O deputado federal Luiz Henrique Mandetta esteve no último sábado (20) no presídio Harry Amorim Costa, em Dourados, para visitar Jesus Camacho, Virgílio Mettifogo e Eduardo Yoshio Tomonaga, presos durante a operação Avá Guarani,que investiga o conflito em Caarapó que matou um índio em junho deste ano.
Em entrevista ao JD1 Notícias, Mandetta disse que ficou preocupado com a situação dos produtores rurais por Dourados ser um municípios com uma grande população indígena. "Dentro do presídio mesmo há vários presos indígenas, então me preocupei com a segurança dos dois lados", explicou.
O deputado, contudo, reforçou que não conhece o processo que culminou nas prisões. "Os fazendeiros me informaram que poderiam ter sido presos preventivamente na época do conflito, mas agora não. Não entendo desse assunto e não conheço as investigações. Não sei se a prisão é justa ou injusta, certa ou errada, mas são pessoas que conheço de longa data e não consigo ver como criminosos", afirmou.

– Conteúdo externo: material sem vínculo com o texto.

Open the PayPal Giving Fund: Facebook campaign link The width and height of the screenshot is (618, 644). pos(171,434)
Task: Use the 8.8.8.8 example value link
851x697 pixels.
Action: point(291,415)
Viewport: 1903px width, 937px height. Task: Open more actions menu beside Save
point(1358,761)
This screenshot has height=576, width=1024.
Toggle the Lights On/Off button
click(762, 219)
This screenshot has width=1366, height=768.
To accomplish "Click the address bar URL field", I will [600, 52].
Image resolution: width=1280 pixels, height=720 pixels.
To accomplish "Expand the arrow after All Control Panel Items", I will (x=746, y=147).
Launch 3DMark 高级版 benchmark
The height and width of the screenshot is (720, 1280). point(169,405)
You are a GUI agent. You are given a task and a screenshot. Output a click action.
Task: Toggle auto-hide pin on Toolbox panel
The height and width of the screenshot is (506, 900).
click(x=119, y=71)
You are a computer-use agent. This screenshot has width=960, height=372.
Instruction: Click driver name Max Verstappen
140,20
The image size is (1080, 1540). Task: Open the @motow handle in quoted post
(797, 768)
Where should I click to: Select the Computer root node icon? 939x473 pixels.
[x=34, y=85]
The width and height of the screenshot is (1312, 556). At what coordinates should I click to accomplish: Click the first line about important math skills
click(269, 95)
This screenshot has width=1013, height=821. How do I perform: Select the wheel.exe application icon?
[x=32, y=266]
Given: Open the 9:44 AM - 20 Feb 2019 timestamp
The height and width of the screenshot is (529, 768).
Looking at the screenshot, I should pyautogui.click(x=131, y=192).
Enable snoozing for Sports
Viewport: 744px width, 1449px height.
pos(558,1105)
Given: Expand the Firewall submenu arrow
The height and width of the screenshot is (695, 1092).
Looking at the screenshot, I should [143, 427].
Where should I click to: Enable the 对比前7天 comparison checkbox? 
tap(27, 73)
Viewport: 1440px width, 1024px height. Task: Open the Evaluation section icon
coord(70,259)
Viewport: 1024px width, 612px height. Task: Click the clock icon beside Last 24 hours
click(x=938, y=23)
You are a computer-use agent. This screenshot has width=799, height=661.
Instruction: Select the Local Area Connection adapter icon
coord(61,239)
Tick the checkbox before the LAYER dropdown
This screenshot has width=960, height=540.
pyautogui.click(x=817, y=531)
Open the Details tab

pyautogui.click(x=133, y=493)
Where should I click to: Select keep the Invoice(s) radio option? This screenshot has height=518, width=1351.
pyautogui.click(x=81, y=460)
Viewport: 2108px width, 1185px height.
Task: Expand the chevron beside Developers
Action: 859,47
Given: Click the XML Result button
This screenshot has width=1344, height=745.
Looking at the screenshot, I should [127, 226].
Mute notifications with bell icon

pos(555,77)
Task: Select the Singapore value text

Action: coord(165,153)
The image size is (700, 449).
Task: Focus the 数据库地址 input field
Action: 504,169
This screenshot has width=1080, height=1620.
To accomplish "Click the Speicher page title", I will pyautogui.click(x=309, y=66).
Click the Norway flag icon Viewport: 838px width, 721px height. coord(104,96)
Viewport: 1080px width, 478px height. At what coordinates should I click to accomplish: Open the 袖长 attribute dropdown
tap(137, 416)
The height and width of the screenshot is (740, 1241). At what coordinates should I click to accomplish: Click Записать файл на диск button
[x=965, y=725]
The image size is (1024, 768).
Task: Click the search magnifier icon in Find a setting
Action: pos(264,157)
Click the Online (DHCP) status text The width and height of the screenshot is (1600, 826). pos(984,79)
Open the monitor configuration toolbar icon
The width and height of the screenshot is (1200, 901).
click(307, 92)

Mandetta também reforçou que espera que a situação seja esclarecida de uma vez e que entende os indígenas. "Eles também querem justiça pela morte de um de seus membros e esperamos que isso de fato aconteça, acrescentou.
O deputado chegou hoje a Campo Grande e também pretende visitar Nelson Buainain, detido no Centro de Triagem anexo ao presídio de Campo Grande.